Nach welchen Kriterien entscheiden die Schulen?

Nach Auskunft des NRW-Schulministeriums gibt es sieben Kriterien, die herangezogen werden können, wenn die Zahl der Anmeldungen die Aufnahmekapazität übersteigt: Geschwister von Kindern, die bereits von der Schule aufgenommen wurden, können bevorzugt werden. Weitere Kriterien können die Ziele eines ausgewogenes Verhältnis von Mädchen und Jungen, von Schülerinnen und Schülern unterschiedlicher Muttersprache und Leistungsstärke, Schulwege, die Nähe zur zuletzt besuchten Grundschule und auch ein Losentscheid sein. Die Schulleitungen können entscheiden, welche dieser Kriterien sie anwenden. Die Ortsansässigkeit eines Schüler-Kandidaten darf jedoch kein Kriterium sein.

Wie wird verhindert, das alle Schulen dieselben Schüler ablehnen?

Die Schulen müssen ihre Aufnahmeentscheidungen mit benachbarten Schulen abstimmen. Kommt dabei keine Einigung zustande, übernimmt die Schulaufsicht die Koordination, so dass möglichst viele Schülerinnen und Schüler die gewählte Schulform besuchen können.

Wie oft werden Schüler abgewiesen?

Hierzu liegen dem Schulministerium nach eigener Auskunft keine Zahlen vor. Offensichtlich gibt es aber vor allem an einigen Gesamtschulen inzwischen einen dramatischen Bewerberüberhang. Wie viele Gesamtschulplätze in NRW fehlen, kann das Schulministerium ebenfalls nicht ermitteln.

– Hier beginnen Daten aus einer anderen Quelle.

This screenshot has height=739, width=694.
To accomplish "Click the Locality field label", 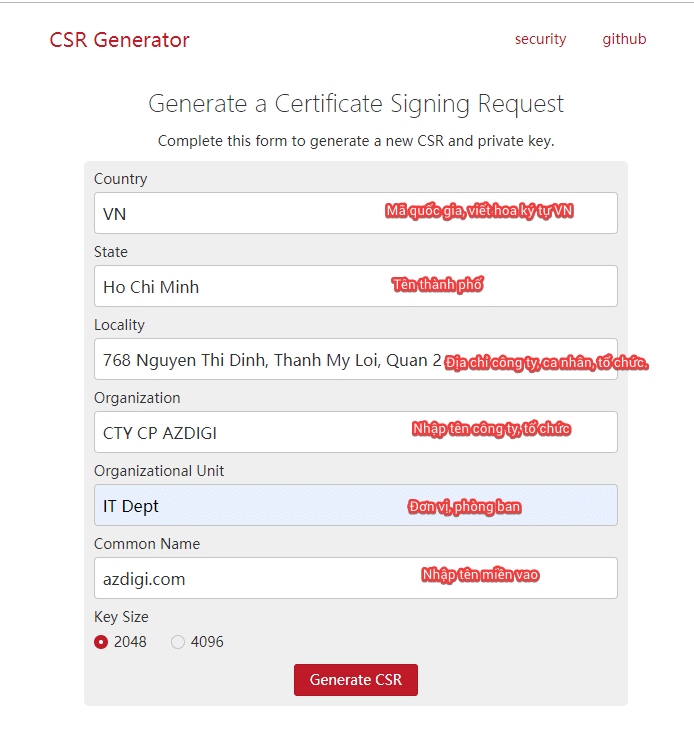I will [x=119, y=325].
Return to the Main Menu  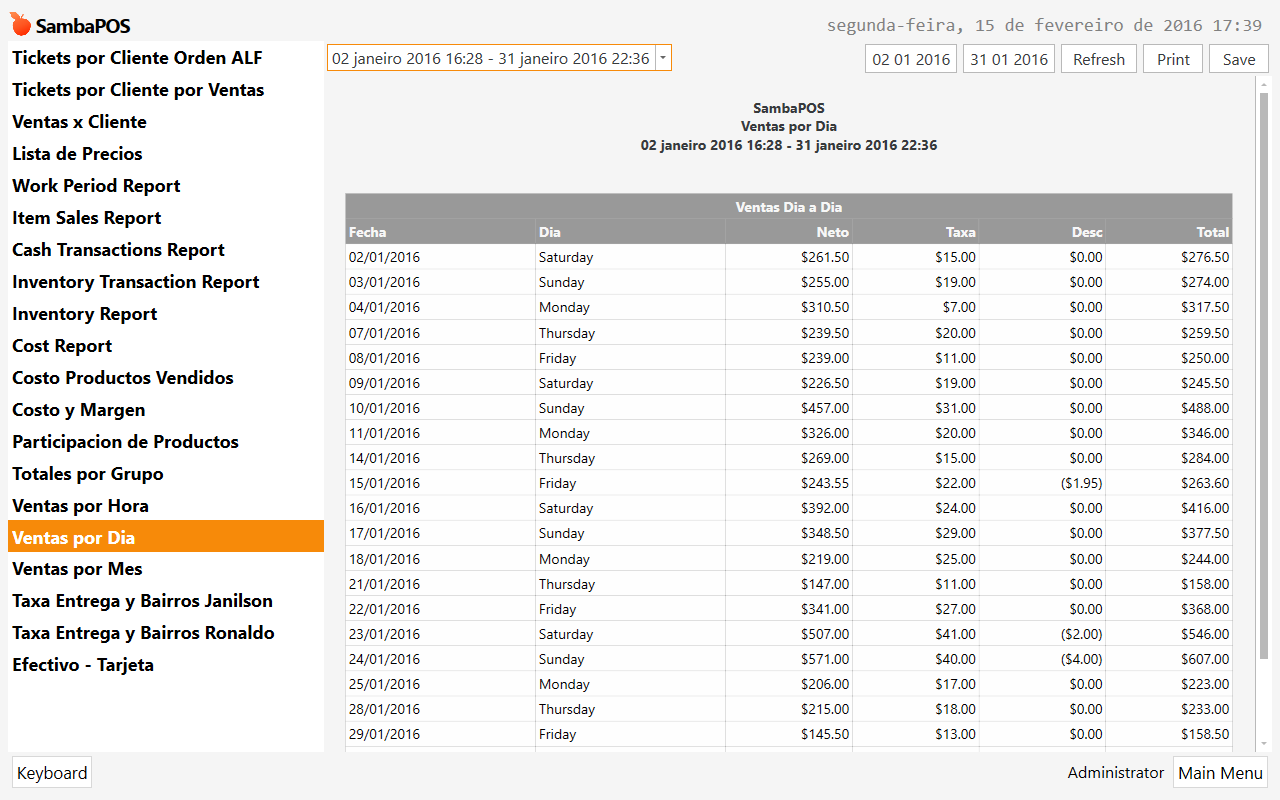(x=1220, y=773)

Nach Auskunft von Ralf Radke von der Landeselternschaft der integrierten Schulen wurden 2018 allein in Köln knapp 1000 Kinder, die eigentlich zu einer Gesamtschule wollten, abgewiesen. Im Jahr davor wurden dort rund 750 Ablehnungen gezählt. In Münster soll ein Drittel der Kinder abgelehnt worden sein.

Warum sind Gesamtschulen so beliebt?

In den vergangenen Jahren glaubten Experten, die meisten Bewerber wollten der ungeliebten Verkürzung der Gymnasialschulzeit von neun (G9) auf acht Jahre (G8) ausweichen. Aber auch nach der Rückkehr zu G9 bleibt der Boom der Gesamtschulen ungebrochen. Experten wie Radke oder Dorothea Schäfer von der Gewerkschaft Erziehung und Wissenschaft (GEW) machen als Ursache den Ganztagsunterricht an den Gesamtschulen aus: Von den 334 Gesamtschulen in NRW werden 326 im Ganztag geführt, von den 625 Gymnasien nur 177. Das kann insbesondere für berufstätige Eltern eine Entlastung sein. „Ein weiterer Grund ist die rückläufige Zahl von Haupt- und Realschulen, deren Schüler die Gesamtschule auffangen muss“, sagt Radke.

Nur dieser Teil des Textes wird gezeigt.